> **Problem to work on**
The listing that follows is to be repeated exactly.

[Start of Attachment]

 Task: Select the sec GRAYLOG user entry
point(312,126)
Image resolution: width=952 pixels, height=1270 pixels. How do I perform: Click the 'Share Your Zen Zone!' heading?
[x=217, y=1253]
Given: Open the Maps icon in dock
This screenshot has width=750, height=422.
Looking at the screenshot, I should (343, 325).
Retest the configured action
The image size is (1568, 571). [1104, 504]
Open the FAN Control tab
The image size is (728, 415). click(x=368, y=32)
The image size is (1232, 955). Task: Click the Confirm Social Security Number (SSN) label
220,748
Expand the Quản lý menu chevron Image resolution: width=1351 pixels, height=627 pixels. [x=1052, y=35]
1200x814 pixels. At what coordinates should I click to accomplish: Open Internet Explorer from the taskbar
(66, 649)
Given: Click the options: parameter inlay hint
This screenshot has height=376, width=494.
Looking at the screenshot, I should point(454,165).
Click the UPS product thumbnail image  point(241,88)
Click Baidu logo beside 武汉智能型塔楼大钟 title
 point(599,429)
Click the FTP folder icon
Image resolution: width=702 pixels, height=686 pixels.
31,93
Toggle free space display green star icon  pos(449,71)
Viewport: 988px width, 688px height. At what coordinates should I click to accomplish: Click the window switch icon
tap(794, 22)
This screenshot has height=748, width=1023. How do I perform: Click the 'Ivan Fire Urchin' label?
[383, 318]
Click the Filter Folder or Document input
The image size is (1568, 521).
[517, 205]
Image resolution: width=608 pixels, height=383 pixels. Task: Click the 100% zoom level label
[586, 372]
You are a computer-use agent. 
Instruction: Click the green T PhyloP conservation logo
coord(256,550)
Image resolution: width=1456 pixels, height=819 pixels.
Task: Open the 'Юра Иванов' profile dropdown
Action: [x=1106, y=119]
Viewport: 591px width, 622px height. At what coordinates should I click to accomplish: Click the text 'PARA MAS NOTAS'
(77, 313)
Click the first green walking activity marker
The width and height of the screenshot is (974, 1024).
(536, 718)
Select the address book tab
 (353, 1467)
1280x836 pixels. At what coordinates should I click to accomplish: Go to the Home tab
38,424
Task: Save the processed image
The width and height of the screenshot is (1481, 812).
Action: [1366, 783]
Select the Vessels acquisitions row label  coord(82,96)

[End of Attachment]

> **Answer area**
 Task: Select the sec GRAYLOG user entry
point(312,126)
Image resolution: width=952 pixels, height=1270 pixels. How do I perform: Click the 'Share Your Zen Zone!' heading?
[x=217, y=1253]
Given: Open the Maps icon in dock
This screenshot has width=750, height=422.
Looking at the screenshot, I should (343, 325).
Retest the configured action
The image size is (1568, 571). [1104, 504]
Open the FAN Control tab
The image size is (728, 415). click(x=368, y=32)
The image size is (1232, 955). Task: Click the Confirm Social Security Number (SSN) label
220,748
Expand the Quản lý menu chevron Image resolution: width=1351 pixels, height=627 pixels. [x=1052, y=35]
1200x814 pixels. At what coordinates should I click to accomplish: Open Internet Explorer from the taskbar
(66, 649)
Given: Click the options: parameter inlay hint
This screenshot has height=376, width=494.
Looking at the screenshot, I should point(454,165).
Click the UPS product thumbnail image  point(241,88)
Click Baidu logo beside 武汉智能型塔楼大钟 title
 point(599,429)
Click the FTP folder icon
Image resolution: width=702 pixels, height=686 pixels.
31,93
Toggle free space display green star icon  pos(449,71)
Viewport: 988px width, 688px height. At what coordinates should I click to accomplish: Click the window switch icon
tap(794, 22)
This screenshot has height=748, width=1023. How do I perform: Click the 'Ivan Fire Urchin' label?
[383, 318]
Click the Filter Folder or Document input
The image size is (1568, 521).
[517, 205]
Image resolution: width=608 pixels, height=383 pixels. Task: Click the 100% zoom level label
[586, 372]
You are a computer-use agent. 
Instruction: Click the green T PhyloP conservation logo
coord(256,550)
Image resolution: width=1456 pixels, height=819 pixels.
Task: Open the 'Юра Иванов' profile dropdown
Action: [x=1106, y=119]
Viewport: 591px width, 622px height. At what coordinates should I click to accomplish: Click the text 'PARA MAS NOTAS'
(77, 313)
Click the first green walking activity marker
The width and height of the screenshot is (974, 1024).
(536, 718)
Select the address book tab
 (353, 1467)
1280x836 pixels. At what coordinates should I click to accomplish: Go to the Home tab
38,424
Task: Save the processed image
The width and height of the screenshot is (1481, 812).
Action: [1366, 783]
Select the Vessels acquisitions row label  coord(82,96)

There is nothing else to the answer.